Getuige [naam getuige 2] heeft verklaard dat zijn broer ( [medeverdachte] ) hem in de woning gelegen aan de [adres 2] te Hoensbroek wapens heeft laten zien. Getuige zag een grote tas liggen en vroeg aan zijn broer wat er in de tas zat. Getuige maakte de tas open en haalde de wapens eruit. Zijn vriendin, getuige [naam getuige 1] was er ook bij en zij heeft de wapens ook gezien en vast gehouden.
Getuige [naam getuige 1] heeft verklaard dat zij twee keer in de woning van de verdachte aan de [adres 2] te Hoensbroek is geweest. Dat was volgens haar november/december 2020, rond de periode van de kerst. [medeverdachte] heeft toen twee vuurwapens laten zien. Getuige heeft dat wapen toen ook aangeraakt.
Nadere bewijsoverweging
Op basis van de verklaring van [naam getuige 1] gaat de rechtbank ervan uit dat de wapens al langere tijd in de woning gelegen aan de [adres 2] te Hoensbroek lagen. De verdachte huurt deze woning en verbleef daar ook. Daarnaast staat voor de rechtbank ook vast dat de wapens aan buitenstaanders werden getoond. De wapens zijn aangetroffen in een laptoptas op de slaapkamer, een plek waar de verdachte ook vaker kwam.

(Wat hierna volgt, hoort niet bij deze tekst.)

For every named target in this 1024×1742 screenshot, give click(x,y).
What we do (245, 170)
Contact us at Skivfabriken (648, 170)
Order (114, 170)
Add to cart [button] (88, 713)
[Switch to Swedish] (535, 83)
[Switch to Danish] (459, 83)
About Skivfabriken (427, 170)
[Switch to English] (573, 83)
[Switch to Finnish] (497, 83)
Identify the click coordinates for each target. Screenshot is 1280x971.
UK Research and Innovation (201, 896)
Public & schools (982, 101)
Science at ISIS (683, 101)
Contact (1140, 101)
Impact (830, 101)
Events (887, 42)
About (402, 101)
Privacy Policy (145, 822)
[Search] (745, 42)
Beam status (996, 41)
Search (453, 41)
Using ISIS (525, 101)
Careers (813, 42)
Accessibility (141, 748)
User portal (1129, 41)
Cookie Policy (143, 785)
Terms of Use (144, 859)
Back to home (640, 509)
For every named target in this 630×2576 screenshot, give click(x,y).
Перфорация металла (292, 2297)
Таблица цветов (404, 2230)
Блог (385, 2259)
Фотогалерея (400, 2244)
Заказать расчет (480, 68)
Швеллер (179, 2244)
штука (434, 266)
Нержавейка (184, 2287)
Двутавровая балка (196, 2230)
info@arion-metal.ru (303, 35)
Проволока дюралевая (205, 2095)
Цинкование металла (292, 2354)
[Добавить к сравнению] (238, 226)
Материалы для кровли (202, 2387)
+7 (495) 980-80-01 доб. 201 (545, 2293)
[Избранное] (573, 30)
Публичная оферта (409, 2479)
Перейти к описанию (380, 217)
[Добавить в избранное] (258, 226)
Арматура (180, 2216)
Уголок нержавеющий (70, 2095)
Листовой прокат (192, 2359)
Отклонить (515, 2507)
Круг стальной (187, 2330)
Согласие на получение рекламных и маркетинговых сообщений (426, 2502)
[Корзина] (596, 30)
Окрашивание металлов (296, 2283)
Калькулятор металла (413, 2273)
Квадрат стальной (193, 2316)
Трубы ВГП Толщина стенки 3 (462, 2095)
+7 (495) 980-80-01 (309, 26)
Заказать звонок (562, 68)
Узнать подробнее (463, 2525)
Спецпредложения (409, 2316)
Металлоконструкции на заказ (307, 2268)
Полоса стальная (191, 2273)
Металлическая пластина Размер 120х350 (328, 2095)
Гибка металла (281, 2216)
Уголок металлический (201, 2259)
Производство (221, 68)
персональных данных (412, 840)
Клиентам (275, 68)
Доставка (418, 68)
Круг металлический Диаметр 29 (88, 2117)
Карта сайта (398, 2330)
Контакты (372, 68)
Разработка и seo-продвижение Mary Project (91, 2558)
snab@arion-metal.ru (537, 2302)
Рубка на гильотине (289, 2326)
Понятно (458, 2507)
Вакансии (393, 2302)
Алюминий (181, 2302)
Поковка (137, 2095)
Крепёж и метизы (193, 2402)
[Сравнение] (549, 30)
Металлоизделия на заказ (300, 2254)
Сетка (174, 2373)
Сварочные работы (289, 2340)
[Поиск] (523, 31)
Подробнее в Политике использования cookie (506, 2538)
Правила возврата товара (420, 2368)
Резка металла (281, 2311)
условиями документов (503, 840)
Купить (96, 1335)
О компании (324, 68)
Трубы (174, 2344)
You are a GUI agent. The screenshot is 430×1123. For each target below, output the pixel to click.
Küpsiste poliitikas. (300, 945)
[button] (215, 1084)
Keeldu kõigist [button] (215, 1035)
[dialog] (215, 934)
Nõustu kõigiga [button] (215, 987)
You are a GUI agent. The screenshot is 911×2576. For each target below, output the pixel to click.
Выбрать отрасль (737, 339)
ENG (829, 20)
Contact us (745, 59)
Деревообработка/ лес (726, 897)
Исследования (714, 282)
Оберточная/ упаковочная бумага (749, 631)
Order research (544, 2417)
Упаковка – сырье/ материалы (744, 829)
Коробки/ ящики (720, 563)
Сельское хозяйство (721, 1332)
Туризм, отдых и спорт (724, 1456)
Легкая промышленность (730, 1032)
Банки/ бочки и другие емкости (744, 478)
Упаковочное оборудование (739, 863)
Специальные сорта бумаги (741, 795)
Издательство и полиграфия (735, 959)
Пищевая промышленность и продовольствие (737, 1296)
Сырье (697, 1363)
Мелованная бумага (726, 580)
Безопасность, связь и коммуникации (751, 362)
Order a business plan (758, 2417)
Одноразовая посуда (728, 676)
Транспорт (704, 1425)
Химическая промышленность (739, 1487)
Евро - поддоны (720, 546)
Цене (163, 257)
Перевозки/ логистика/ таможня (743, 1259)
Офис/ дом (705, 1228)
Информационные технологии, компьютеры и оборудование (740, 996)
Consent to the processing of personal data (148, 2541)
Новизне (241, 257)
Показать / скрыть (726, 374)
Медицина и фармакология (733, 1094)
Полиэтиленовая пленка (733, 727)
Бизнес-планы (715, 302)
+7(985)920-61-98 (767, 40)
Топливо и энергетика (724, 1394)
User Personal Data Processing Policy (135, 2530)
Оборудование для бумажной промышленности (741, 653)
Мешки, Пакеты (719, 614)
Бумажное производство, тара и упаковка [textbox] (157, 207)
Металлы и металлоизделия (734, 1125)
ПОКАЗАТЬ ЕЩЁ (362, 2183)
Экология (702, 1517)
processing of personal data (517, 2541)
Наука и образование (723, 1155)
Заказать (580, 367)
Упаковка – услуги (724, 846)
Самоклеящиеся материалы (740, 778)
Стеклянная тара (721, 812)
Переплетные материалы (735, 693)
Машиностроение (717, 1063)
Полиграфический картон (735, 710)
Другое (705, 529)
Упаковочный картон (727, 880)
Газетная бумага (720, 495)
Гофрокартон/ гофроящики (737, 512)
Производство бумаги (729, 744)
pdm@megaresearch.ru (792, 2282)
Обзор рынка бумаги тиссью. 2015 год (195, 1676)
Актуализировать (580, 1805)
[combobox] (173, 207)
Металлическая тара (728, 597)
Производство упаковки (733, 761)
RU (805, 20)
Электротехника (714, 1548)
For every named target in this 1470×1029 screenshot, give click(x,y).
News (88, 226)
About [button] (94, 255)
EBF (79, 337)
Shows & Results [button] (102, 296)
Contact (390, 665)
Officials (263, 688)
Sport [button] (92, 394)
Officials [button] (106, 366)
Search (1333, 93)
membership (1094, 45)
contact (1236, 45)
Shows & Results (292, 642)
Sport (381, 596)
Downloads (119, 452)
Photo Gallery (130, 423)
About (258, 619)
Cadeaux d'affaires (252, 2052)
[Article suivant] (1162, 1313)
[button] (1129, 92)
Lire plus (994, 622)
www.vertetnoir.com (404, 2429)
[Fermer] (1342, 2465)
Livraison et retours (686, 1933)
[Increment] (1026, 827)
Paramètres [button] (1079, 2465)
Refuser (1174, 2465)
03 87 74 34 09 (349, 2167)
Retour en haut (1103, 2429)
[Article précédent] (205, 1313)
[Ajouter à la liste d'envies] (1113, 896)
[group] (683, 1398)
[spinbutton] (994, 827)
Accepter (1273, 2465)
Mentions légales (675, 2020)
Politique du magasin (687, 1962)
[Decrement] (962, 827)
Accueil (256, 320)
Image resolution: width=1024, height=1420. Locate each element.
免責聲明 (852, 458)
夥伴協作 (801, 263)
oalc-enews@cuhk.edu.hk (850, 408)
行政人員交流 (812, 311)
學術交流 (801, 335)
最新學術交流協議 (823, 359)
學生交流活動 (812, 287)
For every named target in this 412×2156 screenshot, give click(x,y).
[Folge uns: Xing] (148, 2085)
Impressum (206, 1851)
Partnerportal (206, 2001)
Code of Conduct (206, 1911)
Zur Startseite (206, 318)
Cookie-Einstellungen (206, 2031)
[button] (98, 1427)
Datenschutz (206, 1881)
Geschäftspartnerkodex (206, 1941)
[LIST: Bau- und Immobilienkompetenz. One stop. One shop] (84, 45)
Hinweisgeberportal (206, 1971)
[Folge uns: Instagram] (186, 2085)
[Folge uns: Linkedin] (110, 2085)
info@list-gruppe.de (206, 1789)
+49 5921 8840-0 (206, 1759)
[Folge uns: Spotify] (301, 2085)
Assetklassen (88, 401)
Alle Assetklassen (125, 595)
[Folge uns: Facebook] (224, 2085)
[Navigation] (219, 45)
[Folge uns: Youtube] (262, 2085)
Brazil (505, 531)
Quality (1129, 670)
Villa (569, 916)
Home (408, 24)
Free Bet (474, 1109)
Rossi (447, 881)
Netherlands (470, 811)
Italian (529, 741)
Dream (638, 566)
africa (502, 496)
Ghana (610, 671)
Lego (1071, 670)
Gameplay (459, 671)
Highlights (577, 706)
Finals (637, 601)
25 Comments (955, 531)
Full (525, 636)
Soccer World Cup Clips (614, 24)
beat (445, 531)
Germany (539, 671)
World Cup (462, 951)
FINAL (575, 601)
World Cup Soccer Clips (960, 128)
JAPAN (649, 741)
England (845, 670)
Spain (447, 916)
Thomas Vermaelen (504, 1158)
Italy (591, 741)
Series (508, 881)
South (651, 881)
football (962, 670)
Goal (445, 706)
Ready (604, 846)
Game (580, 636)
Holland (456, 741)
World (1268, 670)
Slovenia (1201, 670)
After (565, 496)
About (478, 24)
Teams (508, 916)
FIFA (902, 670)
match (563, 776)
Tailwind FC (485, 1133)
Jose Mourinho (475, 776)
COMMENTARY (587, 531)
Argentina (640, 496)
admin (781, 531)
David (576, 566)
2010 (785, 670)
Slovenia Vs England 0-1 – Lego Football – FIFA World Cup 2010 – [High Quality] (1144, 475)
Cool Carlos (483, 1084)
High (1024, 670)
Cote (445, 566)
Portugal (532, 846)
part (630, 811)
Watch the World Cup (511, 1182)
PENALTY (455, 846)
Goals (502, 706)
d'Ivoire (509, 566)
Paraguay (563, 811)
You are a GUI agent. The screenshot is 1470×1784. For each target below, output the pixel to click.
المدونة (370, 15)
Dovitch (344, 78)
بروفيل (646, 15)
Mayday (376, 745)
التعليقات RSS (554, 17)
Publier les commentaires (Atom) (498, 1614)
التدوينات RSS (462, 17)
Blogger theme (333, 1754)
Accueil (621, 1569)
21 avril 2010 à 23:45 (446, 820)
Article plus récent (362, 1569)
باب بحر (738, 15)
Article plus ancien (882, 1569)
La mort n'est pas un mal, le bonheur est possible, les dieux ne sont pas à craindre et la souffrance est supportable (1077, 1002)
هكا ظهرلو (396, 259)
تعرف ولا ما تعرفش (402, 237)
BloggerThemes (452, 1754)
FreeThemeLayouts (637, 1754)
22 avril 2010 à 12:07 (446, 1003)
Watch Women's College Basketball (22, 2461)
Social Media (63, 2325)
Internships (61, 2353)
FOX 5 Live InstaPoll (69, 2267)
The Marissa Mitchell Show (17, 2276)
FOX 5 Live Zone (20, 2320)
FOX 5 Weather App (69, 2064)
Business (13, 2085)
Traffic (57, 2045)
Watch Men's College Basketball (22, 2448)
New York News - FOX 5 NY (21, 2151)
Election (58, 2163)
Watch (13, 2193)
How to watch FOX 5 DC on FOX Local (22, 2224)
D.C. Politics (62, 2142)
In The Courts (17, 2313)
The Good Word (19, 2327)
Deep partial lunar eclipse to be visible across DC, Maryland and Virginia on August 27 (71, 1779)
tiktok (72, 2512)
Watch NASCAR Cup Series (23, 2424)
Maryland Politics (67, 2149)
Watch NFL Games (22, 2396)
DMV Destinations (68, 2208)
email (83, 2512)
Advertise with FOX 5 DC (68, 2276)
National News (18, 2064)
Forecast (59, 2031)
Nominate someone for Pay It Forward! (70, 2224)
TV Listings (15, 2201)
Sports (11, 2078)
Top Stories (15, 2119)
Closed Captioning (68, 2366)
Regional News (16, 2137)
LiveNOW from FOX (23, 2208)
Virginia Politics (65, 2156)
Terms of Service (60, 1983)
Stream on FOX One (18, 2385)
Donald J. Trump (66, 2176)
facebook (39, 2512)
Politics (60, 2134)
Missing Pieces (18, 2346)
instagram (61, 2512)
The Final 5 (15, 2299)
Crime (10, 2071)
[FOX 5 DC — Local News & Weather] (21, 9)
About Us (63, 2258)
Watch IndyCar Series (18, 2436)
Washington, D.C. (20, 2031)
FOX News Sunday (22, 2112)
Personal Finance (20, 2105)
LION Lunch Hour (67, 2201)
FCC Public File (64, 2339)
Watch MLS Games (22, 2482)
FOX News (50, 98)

Het is vaste jurisprudentie dat de bewoner van een woning geacht mag worden weet te hebben van (en dus opzet te hebben op) al hetgeen zich in de woning bevindt, tenzij er feiten en omstandigheden aan te wijzen zijn die dit anders zouden moeten maken. Die feiten en omstandigheden zijn hier niet aannemelijk geworden.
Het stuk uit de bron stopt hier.